Andrew Bell <
[hidden email]> wrote:
> I have a legacy server, server A, which holds all of my wired subnets
> (around 200). I also have a new set of servers, B and C, which hold my
> wireless subnets and are configured for failover.
>
> What I would like to do is migrate all of the wired subnets from server A to
> servers B&C. I think this will work...
>
> Create a failover peer relationship between A&B.
> Add all subnets from A to B.
> Update pools on A&B to use failover.
> Update routers to point to both A&B.
> Wait a while (days?)
> Add all wired subnets to C (including failover)
> Update pools on B to use B/C failover peer
> Change routers to point to B&C
> Shutdown A
>
> Does this plan make sense?
Mostly - though I am no expert on failover.

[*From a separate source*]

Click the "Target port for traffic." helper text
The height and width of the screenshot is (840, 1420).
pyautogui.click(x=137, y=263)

Add the subnets to B with failover. When you add failover to A, it will then sync it's leases to B and they will enter normal state. This sync operation can take some time - watch the logs and/or query state (OMAPI ?).

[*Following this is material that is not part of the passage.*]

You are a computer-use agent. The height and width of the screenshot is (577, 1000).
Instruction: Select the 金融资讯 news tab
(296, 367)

Now point your routers (I assume you mean relay agents) to A&B.
You don't need to wait, the failover sync will have taken care of transferring leases. Waiting won't make clients switch from talking to A to talking to B.
You can now shut down A and put B into partner down state for this partner. B will now handle all clients when they broadcast requests - but not when they unicast to renew leases. When clients first try and renew leases, they will unicast a request to the server that originally gave them the lease. When they don't get a reply, they will eventually broadcast a renewal request and that will reach B which (because it is in partner down state for peer "A") renew the lease.
If you don't shutdown A at this point, it will still be answering unicast requests from clients when it shouldn't be.
Now add the subnets, with failover, to C; and change failover peer on B to C
Change routers (relay agents) to point to B & C.
Don't forget that you can do this a network (subnet or shared network) at a time. In place of "shutdown", change the subnet declaration to empty apart from "not authoritative". An empty subnet, especially if marked as not authoritative, is effectively "not there" as far as servicing clients.
If not directly connected, the subnet declaration can be missing altogether which achieves the same result.